The providers, I believe, are rushed as well because most of the orders placed are incorrect and have to be documented as such and sent back for clarity and updating. I had the Greater Charlotte Market Oncology queue this past week and I am still overwhelmed by this week’s events.

At one point, there were over 310 orders in the queue. Whenever I cleared 15 orders, 20 more would appear. It is a neverending and constant workflow of exhausting review and scheduling. I also ran into leaving a TON of voicemails. Why? Most patients are in some form of therapy (to assist with pain) or treatment when a call is placed to them, so they are unavailable to answer the call.
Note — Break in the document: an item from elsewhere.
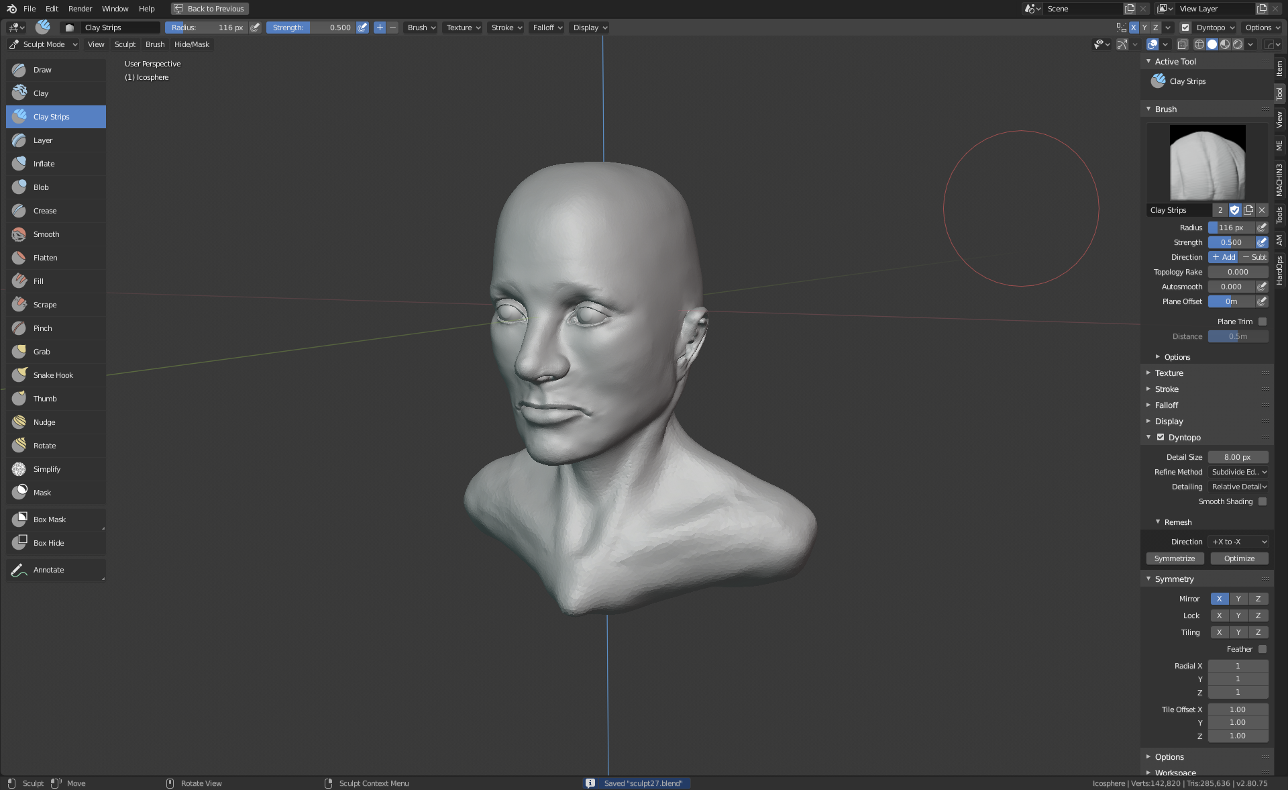Screen dimensions: 1288x790
Task: Click the Optimize button
Action: tap(1239, 558)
Our method for calls: we place three calls over 6-8 days.

If a patient has not responded to those 3 calls, a letter is sent to the patient notifying them of the attempt to schedule their appointment ordered by their Oncologist and then the order is sent back to their Oncologist so they are aware.

By the end of the week, I felt positive I had at least five more gray hairs. But I ended Friday with only 154 orders in the queue. I tackled it to the best of my ability with the assistance of another agent on Wednesday and Thursday so we could get the order number down below 200, and we DID IT!
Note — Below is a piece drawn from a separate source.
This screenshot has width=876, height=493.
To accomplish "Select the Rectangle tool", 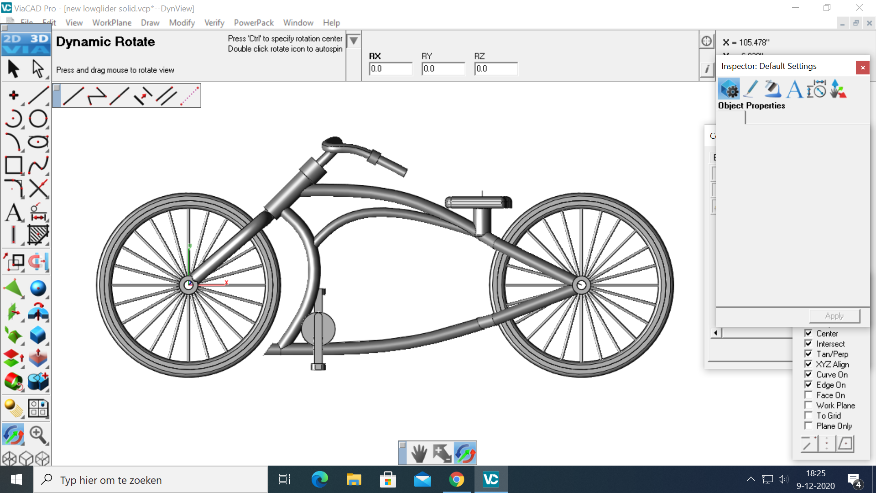I will tap(13, 165).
The oncology queue has gotten so maddeningly insane that it is impossible to be manned by only one person. I now understand what my co-worker has been telling me over the past few months. She is mentally drained and thoroughly exhausted by the end of each day. I can say now, I know why.

I am grateful to see the weekend

After tackling the oncology queue and going about my days as usual responding to emails and chats, I am so happy to see this weekend. It came right on time! It has been a rough week, and I am completely drained from it. We have our company cookout today from 11:00 AM until 2:00 PM. I am about to get myself ready to go to it and spend about an hour and twenty minutes there.

It is going to be one of the hottest weekends on record, so I will not stay long. My people meter depletes after a certain amount of time. One of my Work Force Managers will usually pull me to the side and say, “You look out of it. Is your people meter at 0?” She knows me well. I’ll usually laugh and say, “YOU KNOW IT!” And shortly after, I will leave.

I intend to read, relax, cook, and watch movies this weekend. I will also treat myself to a seafood lunch later today from one of my favorite family soul food restaurants.

After the week I’ve had, I’ve earned it!